Getting a genetic test to find out if I'm having a male or female child a few weeks earlier than an anatomy scan? YES!!! I WANT TO PAINT THE NURSERY!
Bloody hell, people. Priorities. Yours are f'ed up.
Obviously we did genetic testing. Do I love my child? More than anything. Do I want to be prepared in advance for something that needs special consideration? Absolutely. Would I want to know if I needed to make the devastating & heartbreaking decision to terminate because of something incompatible with life? Yes. I feel that makes me an amazing mother, because I'm putting the well-being of my child before my own desire to twirl through a field of daisies in blissful ignorance.

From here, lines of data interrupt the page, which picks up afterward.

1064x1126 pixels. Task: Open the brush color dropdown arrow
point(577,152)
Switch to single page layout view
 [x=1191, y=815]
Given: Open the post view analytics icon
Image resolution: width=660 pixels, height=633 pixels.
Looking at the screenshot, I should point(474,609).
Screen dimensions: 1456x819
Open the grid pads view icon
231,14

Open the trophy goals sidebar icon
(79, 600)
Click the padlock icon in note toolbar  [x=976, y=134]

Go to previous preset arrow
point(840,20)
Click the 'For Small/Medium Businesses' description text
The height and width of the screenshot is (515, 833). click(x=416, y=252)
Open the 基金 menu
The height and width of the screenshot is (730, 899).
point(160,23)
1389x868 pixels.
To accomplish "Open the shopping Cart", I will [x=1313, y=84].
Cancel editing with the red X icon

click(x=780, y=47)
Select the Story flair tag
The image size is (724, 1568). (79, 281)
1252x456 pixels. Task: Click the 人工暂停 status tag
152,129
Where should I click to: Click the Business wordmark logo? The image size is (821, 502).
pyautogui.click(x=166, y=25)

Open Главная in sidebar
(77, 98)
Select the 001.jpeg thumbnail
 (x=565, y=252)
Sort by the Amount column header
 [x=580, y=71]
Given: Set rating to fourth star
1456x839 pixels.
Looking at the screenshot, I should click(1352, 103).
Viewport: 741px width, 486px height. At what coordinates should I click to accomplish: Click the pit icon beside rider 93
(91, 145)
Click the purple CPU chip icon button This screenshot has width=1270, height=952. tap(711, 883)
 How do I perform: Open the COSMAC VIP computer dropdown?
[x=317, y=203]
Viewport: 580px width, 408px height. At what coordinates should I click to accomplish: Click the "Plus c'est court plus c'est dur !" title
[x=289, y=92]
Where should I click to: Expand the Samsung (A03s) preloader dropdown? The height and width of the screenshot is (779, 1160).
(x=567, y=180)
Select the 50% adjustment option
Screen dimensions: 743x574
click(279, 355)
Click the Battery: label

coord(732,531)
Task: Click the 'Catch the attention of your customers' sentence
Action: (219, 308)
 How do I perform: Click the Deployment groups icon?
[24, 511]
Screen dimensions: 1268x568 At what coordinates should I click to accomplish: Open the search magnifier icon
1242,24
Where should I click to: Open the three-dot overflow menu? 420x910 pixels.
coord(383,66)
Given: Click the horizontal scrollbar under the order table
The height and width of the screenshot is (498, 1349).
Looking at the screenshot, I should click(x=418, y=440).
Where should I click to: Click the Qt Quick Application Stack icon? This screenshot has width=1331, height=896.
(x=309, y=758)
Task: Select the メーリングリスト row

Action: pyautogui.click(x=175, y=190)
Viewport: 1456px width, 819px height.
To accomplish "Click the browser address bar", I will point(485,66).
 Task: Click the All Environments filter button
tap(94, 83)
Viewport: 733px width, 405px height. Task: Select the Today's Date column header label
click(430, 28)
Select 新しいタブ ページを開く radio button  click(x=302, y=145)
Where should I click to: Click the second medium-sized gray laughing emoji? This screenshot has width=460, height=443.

It reminds me so strongly of the folks who spend so much time planning their fantasy wedding that they forget all about the MARRIAGE that follows afterwards. Pregnancy can be a gorgeous, wonderful time, but never lose sight of the fact that there is a lifelong commitment to your child, and all the messy, awful, absolutely wonderful times that come after birth.
(edited because spelling is hard when I'm all ragey and full of vitriol)
12 long, hard years of TTC- Miscarriages, losses, lots of treatments & drugs & IVF
Natural BFP (WTF?!) - 06/04/11 ~ lots of complication and drama, but sweet baby Adele born 02/07/12!
BFP #million -another girl for us! EDD - 05-08-15 (but will come early)
@SoyBoy, sorry my response bothers u. U have a right to ur opinion, just as I have the right to mine. None of us know what's going on in each other's lives or what beliefs we all have that would sway our decision making. If someone opts to do the screening because they want to be prepared, more power to them. If I choose to wait and see, that's my right to do so. Either way, I hope everyone has a positive experience and healthy, happy results. Best of luck ladies!
@Pintobean39 from what I understand they would test my baby anyway-knowing that it runs it my family. I don't know at this point in my pregnancy if my insurance would even cover the testing.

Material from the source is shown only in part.